A few seconds.
That’s how long deja vu lasts. Flashes of displacement. It’s the feeling you’ve been here before, you’ve said this already, you’ve already felt this way. It’s such a sudden feeling, thank goodness it only lasts for a few seconds.
Imagine experiencing deja vu for your entire lifeline.
That’s the idea in “Restart,” an EC student production written by Alex Calderon and Maurice A. Jones, and directed by Jason Palines.
Though it possesses an arresting story, incompleteness is the film’s major problem.

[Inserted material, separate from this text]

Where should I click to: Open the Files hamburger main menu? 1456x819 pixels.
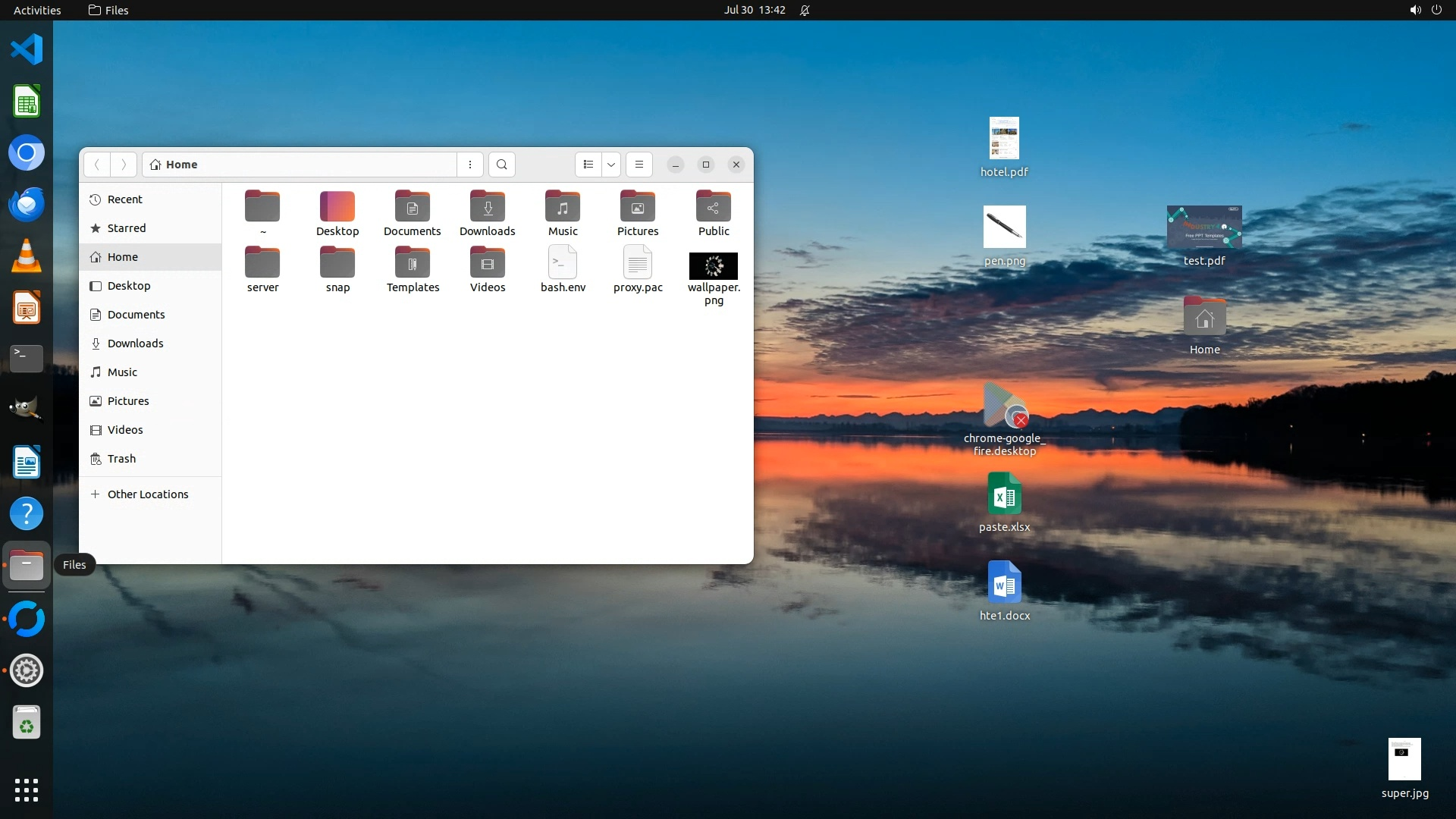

It begins with the birth of Kelly-our male protagonist, so called because his mother wanted a girl so badly. Kelly’s dad is a coke addict; his mom, mentally unstable. Details aside, Kelly is eventually left to fend for himself in life. One day he meets a girl, Maria, at the park. She becomes his life and his savior. In time, a mysterious man shoots him in the head.

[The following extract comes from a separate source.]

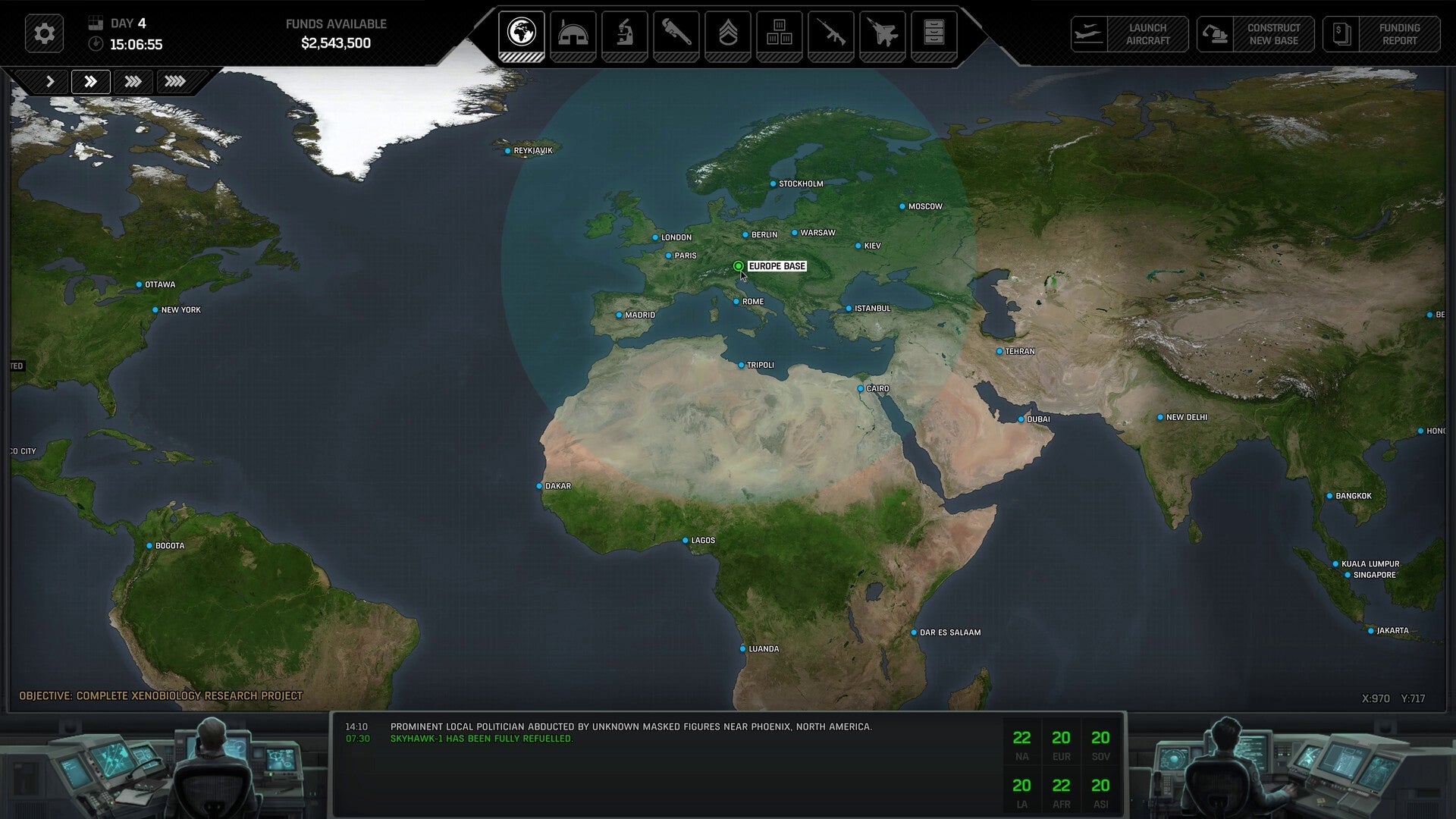Enable the triple-chevron time speed
The height and width of the screenshot is (819, 1456).
tap(134, 81)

Kelly is dead. For a while, anyway. Before the audience knows it, Kelly is alive again; he has “restarted.” As the film explains, he hasn’t been reincarnated. His life is exactly the same as it was the first time. His parents are still deadbeats, he still finds Maria at the park and he still gets it in the head.
It becomes a cycle: living, dying, living, dying. Soon, Kelly figures it out and he makes an attempt to change things for the better in the long run. At least, he tries to.
“Restart’s” concept is definitely different. The themes involved (destiny, morality and yes, deja vu) may sound run of the mill, but the film manages to twist such mundane subjects so that they become as perplexing and unconventional as storylines come these days.
It’s unfortunate that the film is so short. The plot and all of the intricacies that come with it is crammed into a short 40-minute session. As a result, “Restart” seems rushed and incomplete.
The film leaves the audience begging for more.
The ending to a more thorough film would punctuate a great, explorative journey; in “Restart” it only reminds the audience that there was so much left to be discovered.
Another drawback to the film is the stiff acting that leaves the audience with the sense that certain emotions to the plot weren’t thoroughly conveyed.
To tackle those ideas visually, aurally and to squeeze them into the myriad emotions we’ve all been familiar with at one point or another is simply a feat.
It would be a shame to leave “Restart” the way it is. It is to be hoped that Calderon, Jones and Palines decide to revisit this fascinating morsel in the future and give it another go. Now that’s a restart.
On Screen
What: “Restart”: A story of a young man as he goes through life’s complexities and finds love, only to have it taken away from him.
Rated: Not Rated
Starring: EC students Jason Ellefson, Joy Haven, Gina Candido, Josh McClenley, Maurice Jones
Bottom Line: This first major production by the Cinema Arts Club presents philosophical question about life and love.